What are the three zones if not pricing stages?+
Pure UI. The pricing function is one continuous curve. Zones (Fair Entry / Momentum / Bond Pressure) are visual milestones used by progress bars and badges to give traders a feel for where they are on the journey. They never change the math.
Can the deployer buy supply at launch?+
Yes — but only at curve price and only up to the same 3.5% per-wallet cap every other wallet faces (35M tokens). The deployer can bundle a buy with the createLaunch instruction so it lands atomically in the same transaction. At curve start, hitting the cap costs roughly 1 SOL. The deployer pays the same SOL/token rate everyone else sees on the next block — there is no discount, no allocation, and no carve-out. This is the only buy permitted in the launch slot; every other wallet has to wait for the next slot. The cap itself is symmetric: dev or not, no one wallet can hold more than 3.5% during bonding.
Can someone bypass the per-wallet cap by using multiple wallets?+
In principle yes — no on-chain primitive can prevent sybils without going off-chain. But the math works against the attacker. Each new wallet pays for its own 3.5% stake at progressively higher curve prices. Concentrating 20% of supply via multiple sybil wallets costs significantly more SOL than concentrating 3.5% via one wallet would have, and pushes the price up for every subsequent buy. Combined with the high opening sell tax, sybil sweeps are loud and unprofitable.
What stops the deployer from rugging right after bond?+
At bond, the migration instruction creates the DEX pool and immediately burns the LP tokens that the AMM mints in return. From that moment, no party — including the deployer, the protocol, or any governance — can withdraw the underlying liquidity. The pool can only shrink and grow through normal trading. The deployer's only payouts are the 3 SOL deploy refund and the absolute creator skim from the Token-2022 transfer hook (0.5% during the high-rate window, gliding down to a perpetual 0.3% after minute 90), both of which depend on the token continuing to trade.

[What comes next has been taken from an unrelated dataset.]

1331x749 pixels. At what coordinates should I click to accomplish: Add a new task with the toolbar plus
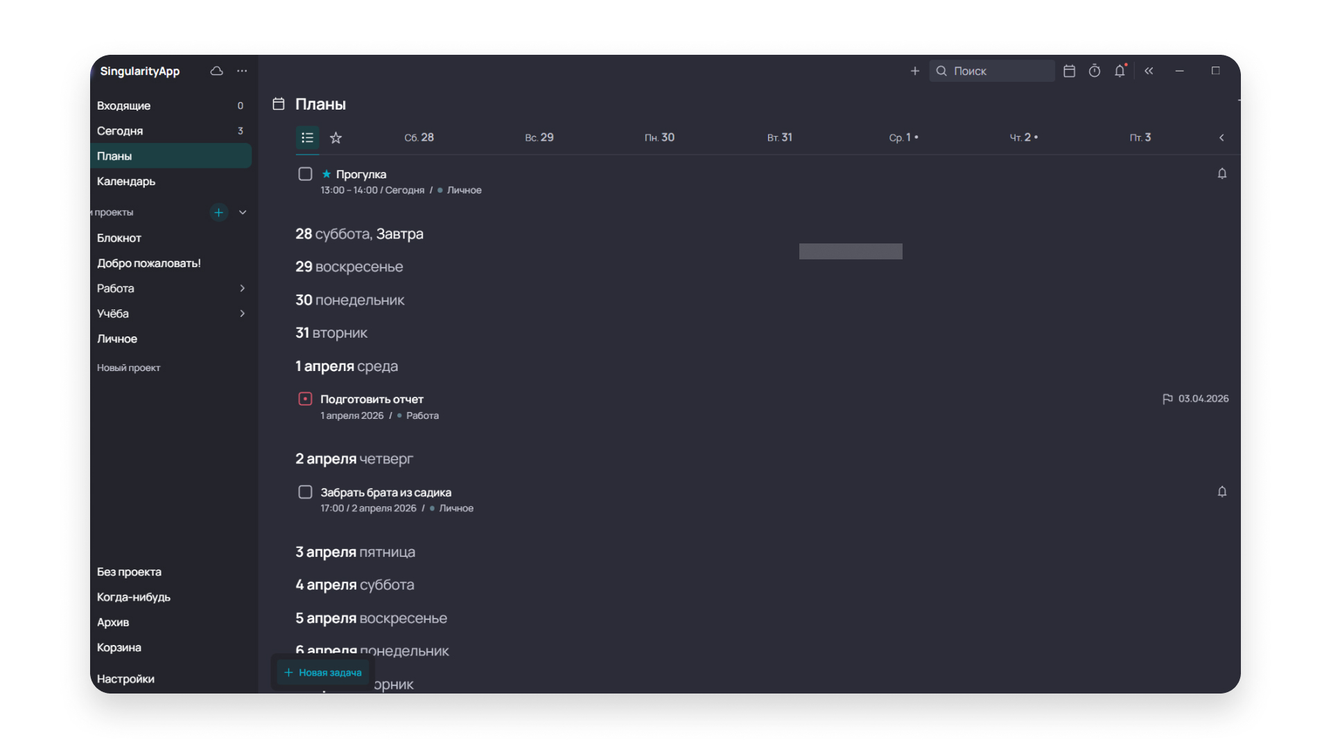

What is the post-bond LP made of?+
Two assets, paired into a single Meteora DAMM v2 pool: 200,000,000 launch tokens on the token side (the reserved supply that never touched the curve) and roughly 97 SOL on the SOL side (curve SOL minus the 3 SOL creator refund), plus everything accumulated in the LP-boost reserve from pre-bond sell taxes. The DAMM v2 position is created with the permanent-locked-liquidity flag set, so no one can ever withdraw the underlying assets.
Are the 200M reserved tokens still tradable after bond?+
Yes, but only through swaps against the pool — never as a direct withdrawal. When someone buys the token on Jupiter, Axiom, Photon, or any other Solana frontend, the swap routes through the DAMM v2 pool: SOL flows in and tokens flow out; when someone sells, the opposite happens. The pool reserves shift constantly with trading, but no party can pull the underlying assets out. The 200M is the liquidity floor under the token, not insider supply.

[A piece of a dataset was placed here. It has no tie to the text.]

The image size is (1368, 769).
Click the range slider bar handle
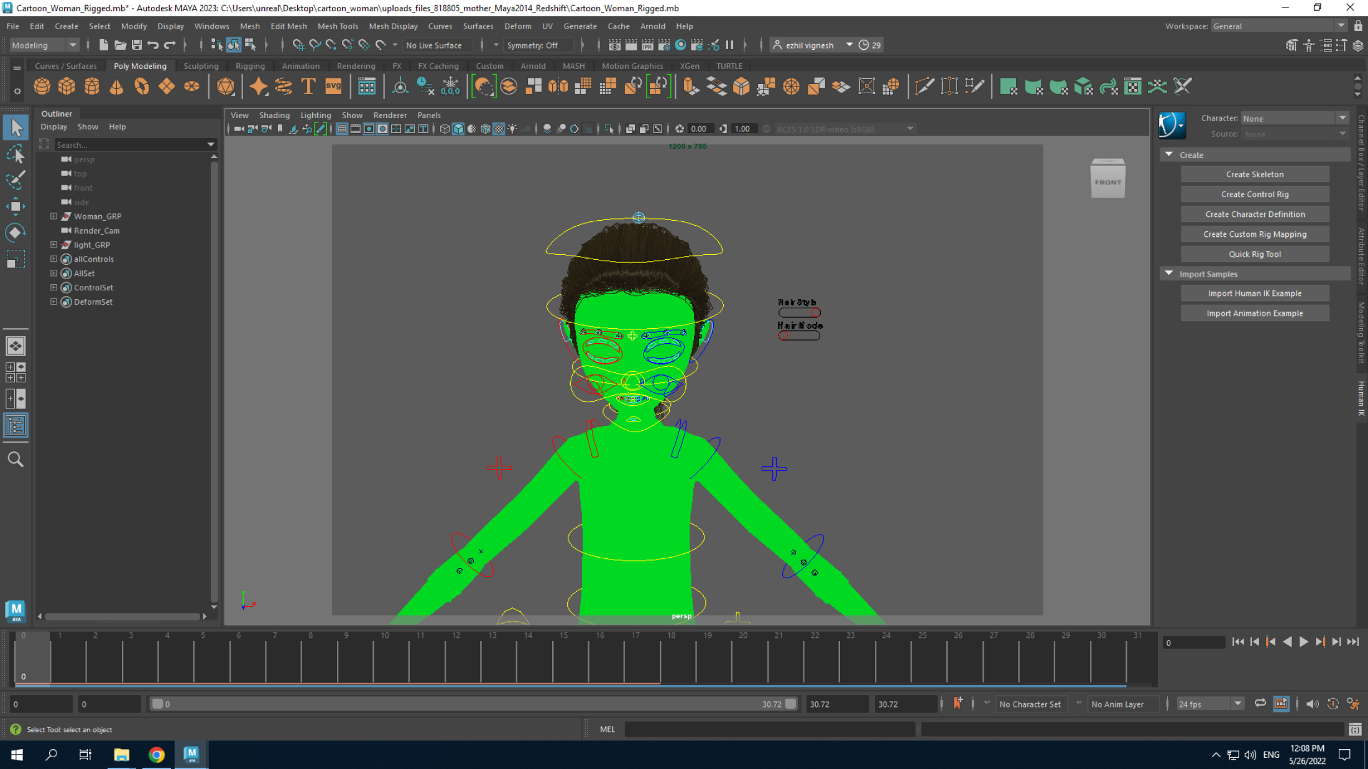(158, 704)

Will the sell tax keep applying after migration?+
Yes. Tokens are minted as Token-2022 with a Transfer Hook that enforces the schedule on every transfer of the launch token. Routing depends on the active phase: minute 0–60 → 0.5% creator absolute, remainder split 70/30 LP-buyback / treasury; minute 60–90 → linear glide; minute 90+ → steady-state 0.3% creator / 0.4% LP-buyback / 0.3% treasury (all absolute, total 1%). Without the hook, tax enforcement would die at migration.

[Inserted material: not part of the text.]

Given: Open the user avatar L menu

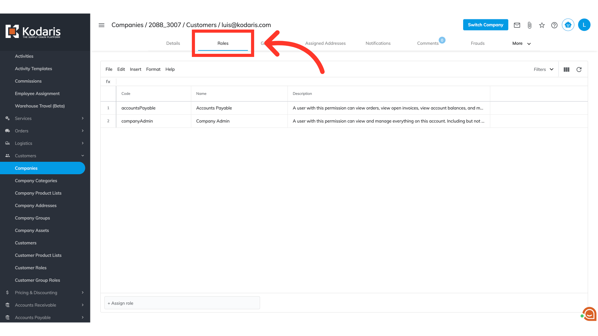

How does the LP-boost reserve work?+
Pre-bond, 70% of every sell tax cut accumulates in a launch-owned reserve. At bond, the reserve is paired with the remaining curve SOL and the 200M reserved tokens to seed a deeper-than-default LP. Sells during bonding literally make the post-bond pool thicker, which improves the trading experience for everyone after migration.
Where is the code?+
The frontend lives under app/ in this repo. Smart-contract code lands under programs/ when phase 2 ships. See README.md for the full layout.